# YOUR ASSIGNMENT
Write out the following listing's lines from the one with "You are a computer-use" to the one with "Instruction: Select the", exactly, with both included and no others.

# THE DATA
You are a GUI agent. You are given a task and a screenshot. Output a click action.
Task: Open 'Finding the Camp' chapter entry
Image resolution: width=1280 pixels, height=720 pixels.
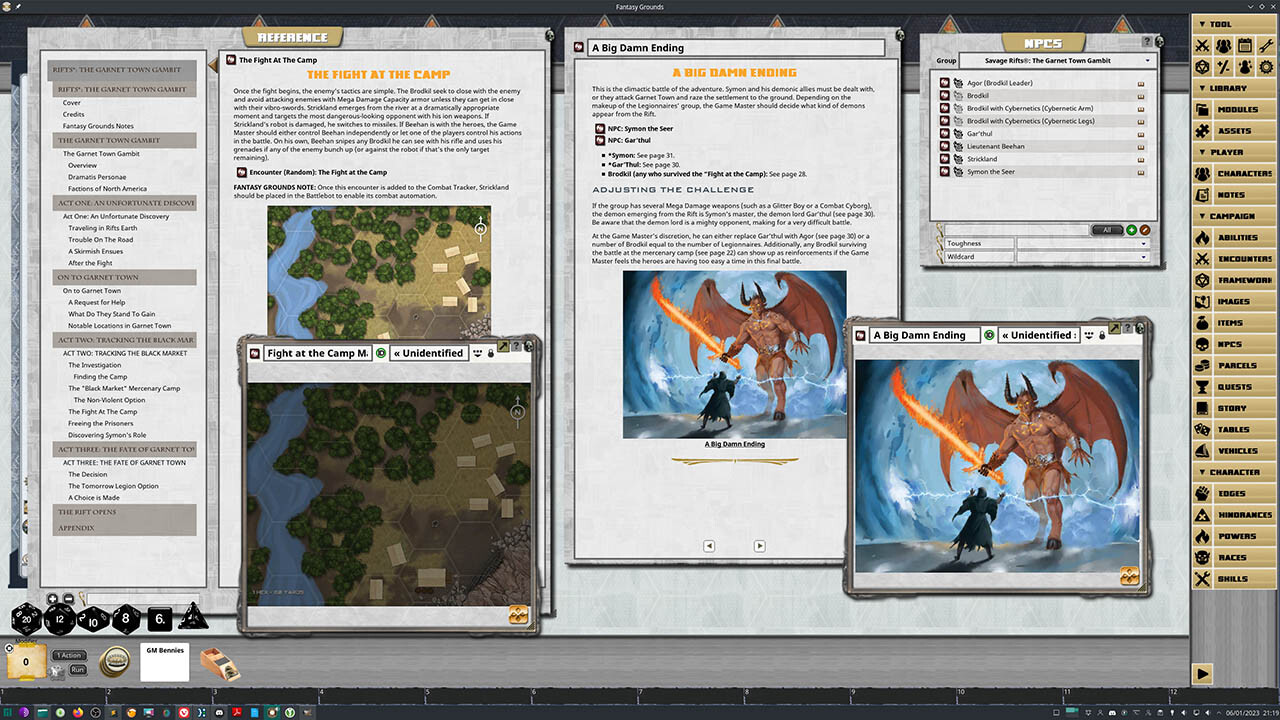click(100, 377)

---

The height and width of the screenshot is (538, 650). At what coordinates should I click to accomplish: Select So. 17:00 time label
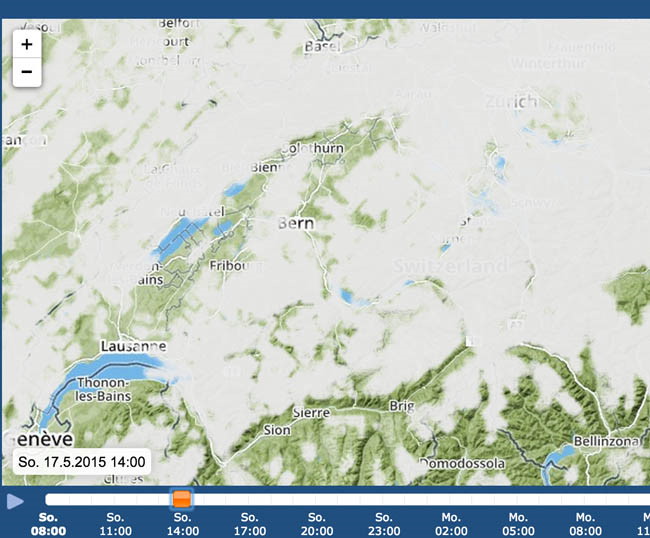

---

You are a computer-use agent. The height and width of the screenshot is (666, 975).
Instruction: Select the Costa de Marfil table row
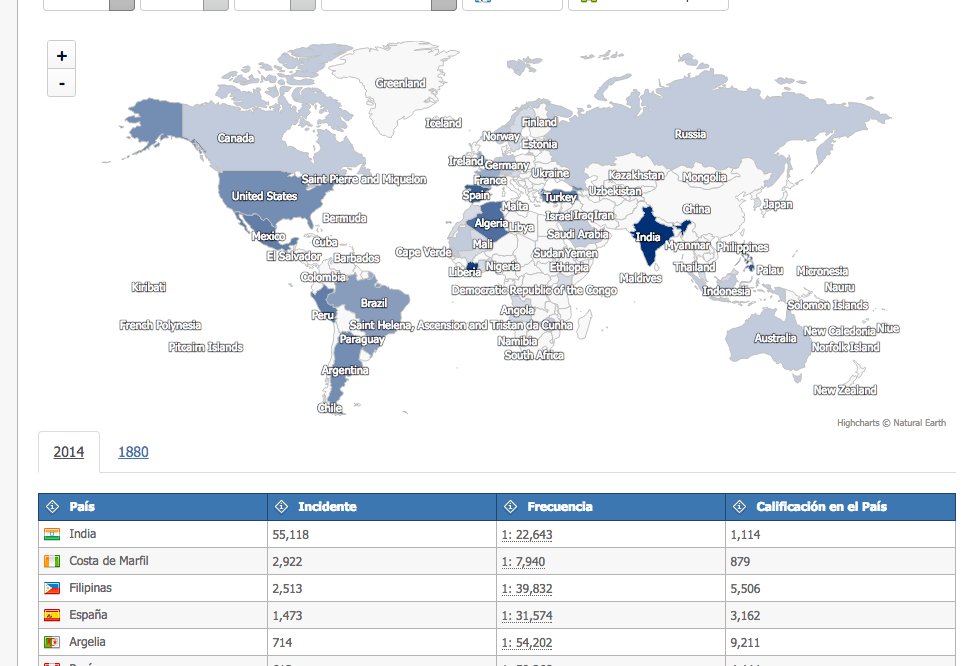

# RESULT FOR THIS EXERCISE
You are a computer-use agent. The height and width of the screenshot is (666, 975).
Instruction: Select the Costa de Marfil table row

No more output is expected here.